Vidéos associées :
Le récent annonce du gouvernement cubain permettant à les Cubains résidant à l'étranger d'investir et de posséder des entreprises sur l'île a suscité des attentes au sein de la diaspora.
Cependant, des experts juridiques et des analystes avertissent que, en pratique, cette supposée ouverture économique manque de garanties réelles et pourrait représenter un risque significatif pour ceux qui choisissent d'investir leur capital dans le pays.
Le ministre du Commerce extérieur, Oscar Pérez-Oliva Fraga, a affirmé que Cuba serait prête à accepter des investissements de Cubains à l'étranger, y compris dans des secteurs stratégiques tels que l'infrastructure nationale détériorée. La déclaration a été présentée comme un signe de flexibilisation économique au milieu de la profonde crise que traverse l'île.
Néanmoins, derrière l'annonce persistent les mêmes problèmes structurels qui ont historiquement freiné l'investissement : un système juridique sans indépendance, une bureaucratie d'État lente et opaque, et un cadre légal pouvant être modifié de manière discrétionnaire.
Un des principaux obstacles est l'absence d'un véritable État de droit. Des juristes consultés par le Miami Herald ont souligné qu'à Cuba, il n'existe pas de tribunaux indépendants capables de protéger les investisseurs en cas de conflits.
Les décisions judiciaires répondent aux directives de l'État lui-même, ce qui laisse les entrepreneurs — tant nationaux qu'étrangers — dans une position d'extrême vulnérabilité.
A cela s'ajoute un élément particulièrement sensible : la confiscation de biens, qui reste prévue dans l'ordre légal cubain.
Historiquement utilisée comme un outil de contrôle politique et économique, cette figure permet à l'État d'exproprier des entreprises sous diverses justifications, ce qui génère de la méfiance parmi les investisseurs potentiels, particulièrement à Miami, où résident des descendants de familles ayant perdu leurs biens après la révolution.
Les antécédents renforcent ces préoccupations. Au cours des dernières années, plusieurs entrepreneurs ont été poursuivis, emprisonnés ou dépouillés de leurs affaires sur l'île.
Des cas comme celui de l'entrepreneur canadien Cy Tokmakjian, ou plus récemment celui du cubano-américain Frank Cuspinera Medina —qui a dénoncé depuis sa prison la fabrication de charges pour justifier l'expropriation de son entreprise— mettent en lumière les risques réels d'opérer dans le pays.
Además, la réglementation qui serait supposément autorisée pour permettre aux Cubains vivant à l'étranger d'investir sur l'île n'est même pas entièrement en vigueur.

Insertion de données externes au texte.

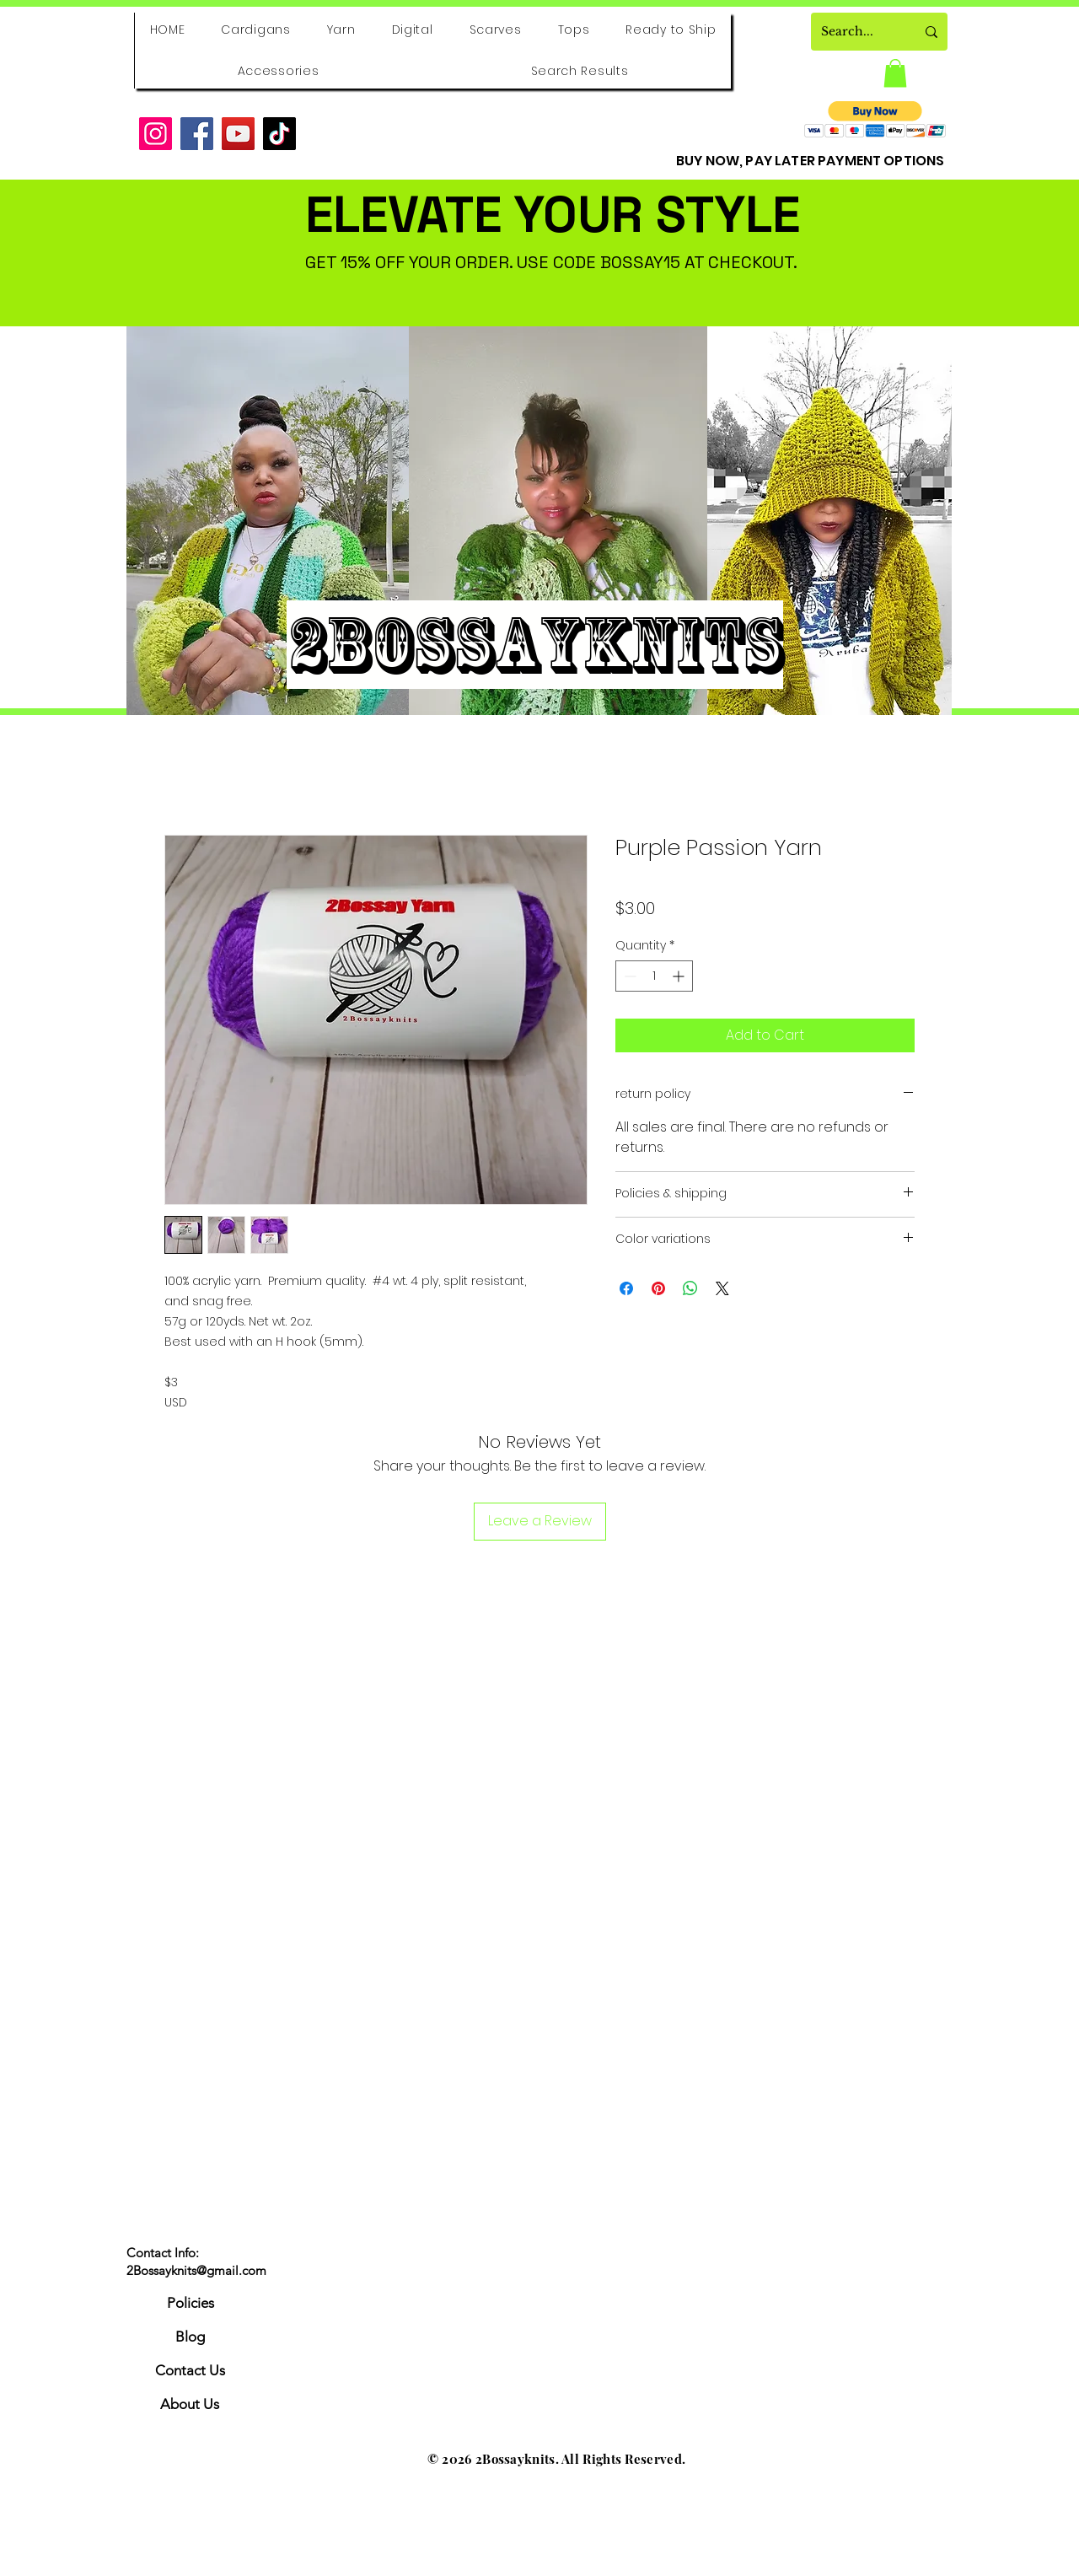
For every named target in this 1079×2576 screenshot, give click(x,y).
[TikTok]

Des experts soulignent que la loi sur l'immigration mentionnée par les autorités, qui inclurait la figure des investisseurs étrangers, n'a pas été publiée officiellement dans le Journal officiel, ce qui signifie qu'elle n'est pas en vigueur, ce qui empêche son application effective.

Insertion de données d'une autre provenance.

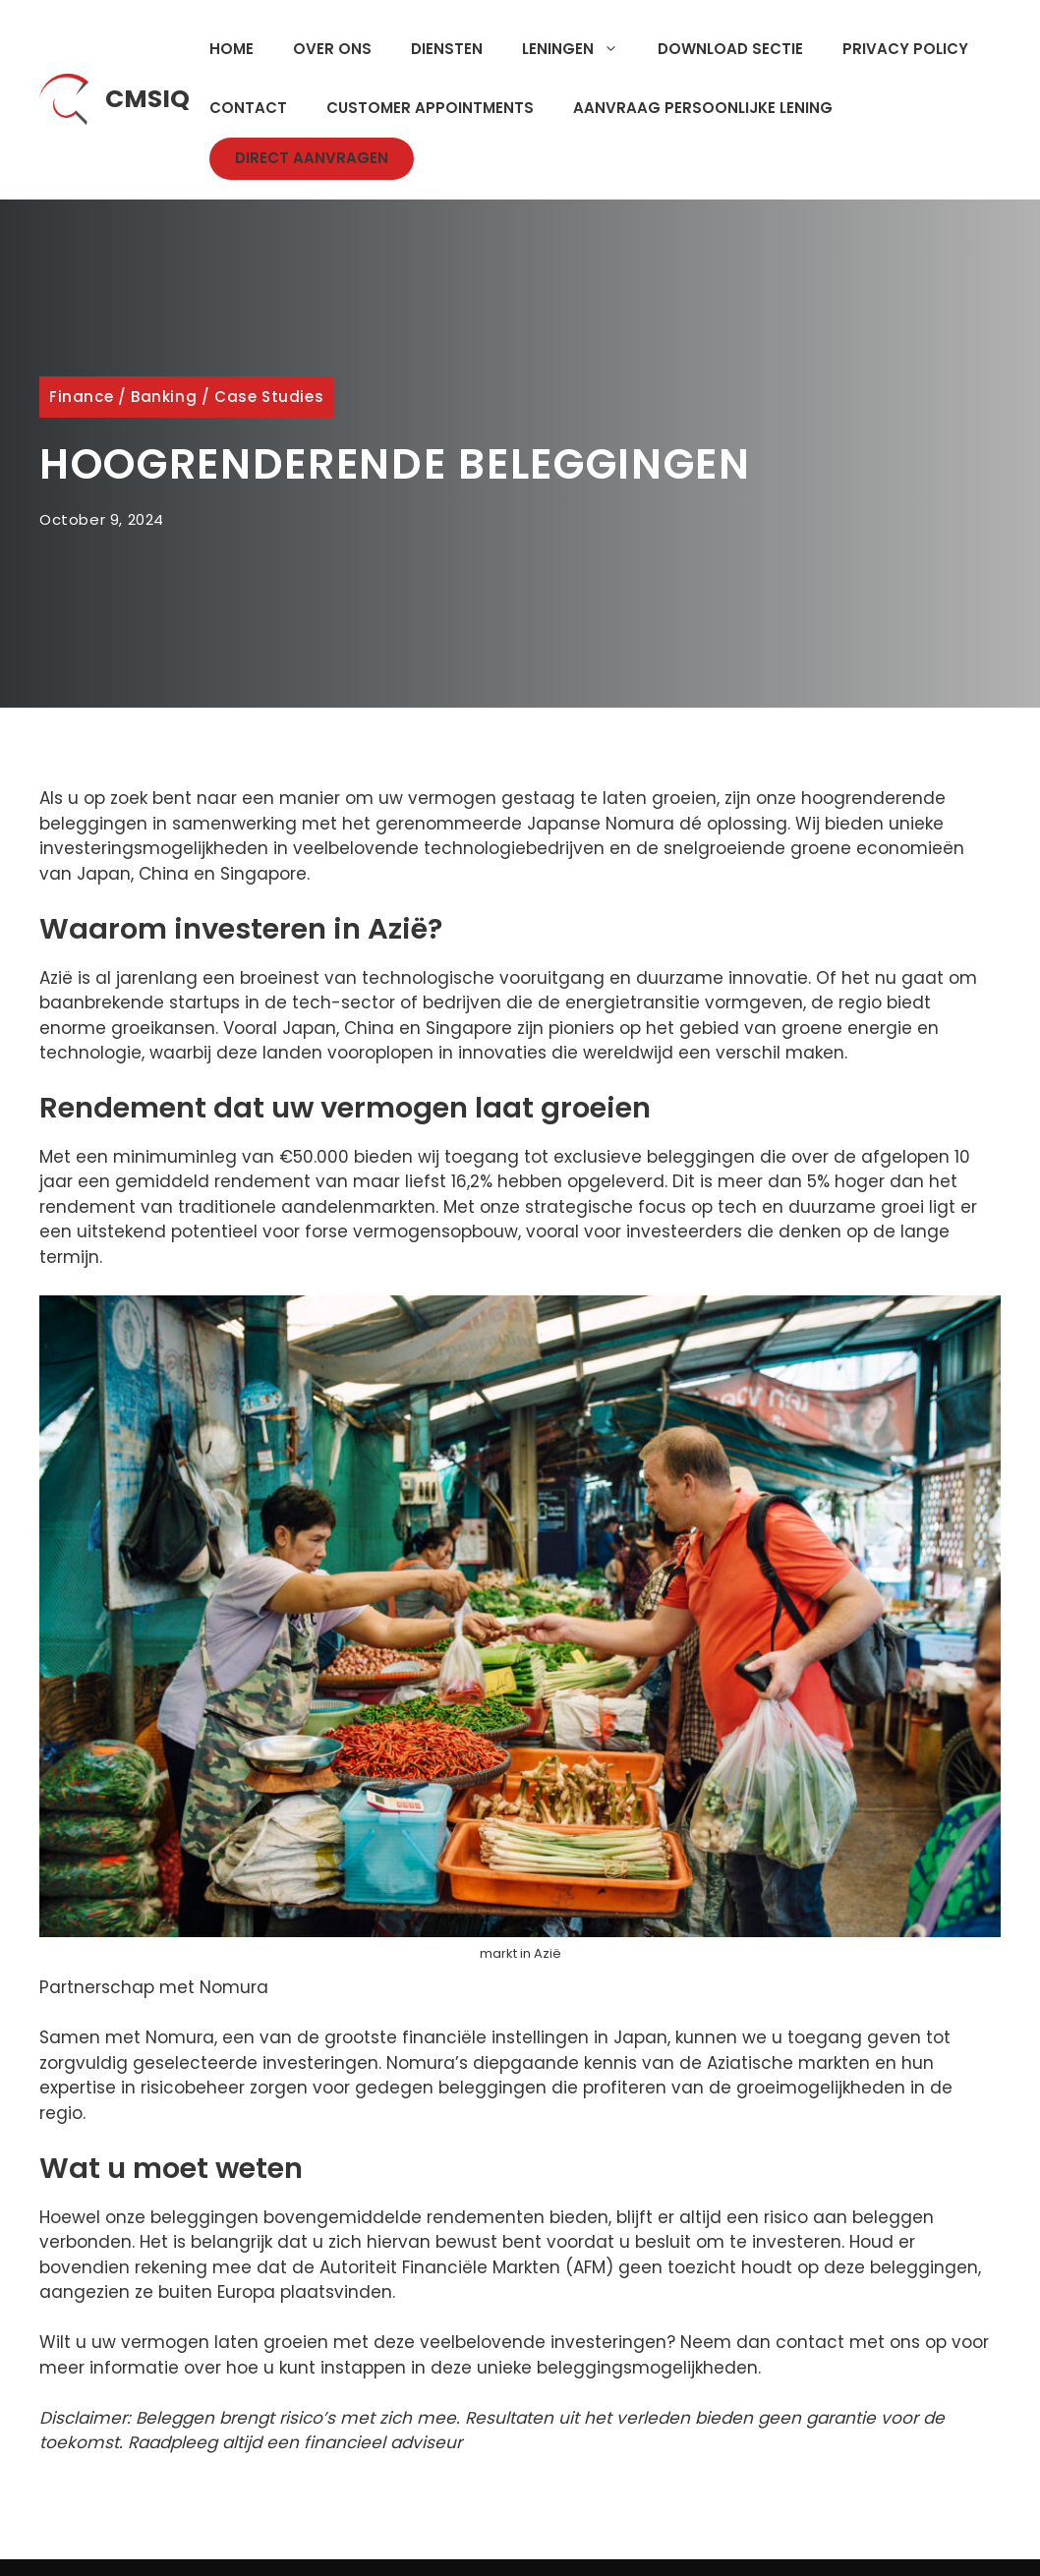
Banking (164, 396)
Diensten (447, 48)
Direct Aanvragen (311, 157)
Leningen (580, 49)
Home (231, 48)
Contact (248, 107)
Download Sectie (730, 48)
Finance (81, 396)
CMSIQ (147, 99)
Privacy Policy (905, 48)
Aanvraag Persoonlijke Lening (703, 107)
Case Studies (268, 396)
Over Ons (332, 48)
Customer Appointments (430, 107)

Tampoco existe de clarté sur les exigences pour accéder à la catégorie de “investisseur résident”, ce qui augmente l'incertitude.
Le contrôle étatique sur des secteurs clés de l'économie ajoute davantage de barrières. À Cuba, toutes les banques appartiennent à l'État, ce qui permet de restreindre le mouvement des capitaux.
En fait, depuis fin 2025, de nombreuses entreprises étrangères ont signalé des difficultés à transférer des fonds hors du pays.
La situation est encore plus complexe dans des domaines tels que l'agriculture ou le développement immobilier. L'État possède environ 80 % des terres cultivables, et la propriété privée du sol est extrêmement limitée.
Même dans les zones urbaines, le terrain reste la propriété de l'État, ce qui complique tout projet d'investissement à long terme.
D'un point de vue politique, il n'y a pas non plus de signes d'un changement structurel. Le secrétaire d'État des États-Unis, Marco Rubio, a récemment considéré que les mesures annoncées par La Havane sont insuffisantes pour résoudre la crise économique du pays.
De plus, les sanctions américaines restent en vigueur et nécessitent des autorisations spécifiques pour tout type d'investissement, ce qui ajoute une autre couche de complexité.
Dans ce contexte, l'apparente ouverture du régime est perçue davantage comme une tentative de capter des devises que comme une véritable réforme du modèle économique.
Sans garanties légales, sans transparence institutionnelle et avec un historique d'arbitraire, investir à Cuba demeure, pour beaucoup, un pari à haut risque.
Tant qu'aucun changement profond n'interviendra dans le système politique et juridique, les experts s'accordent à dire que, au-delà des annonces officielles, les conditions réelles pour investir sur l'île restent extrêmement précaires.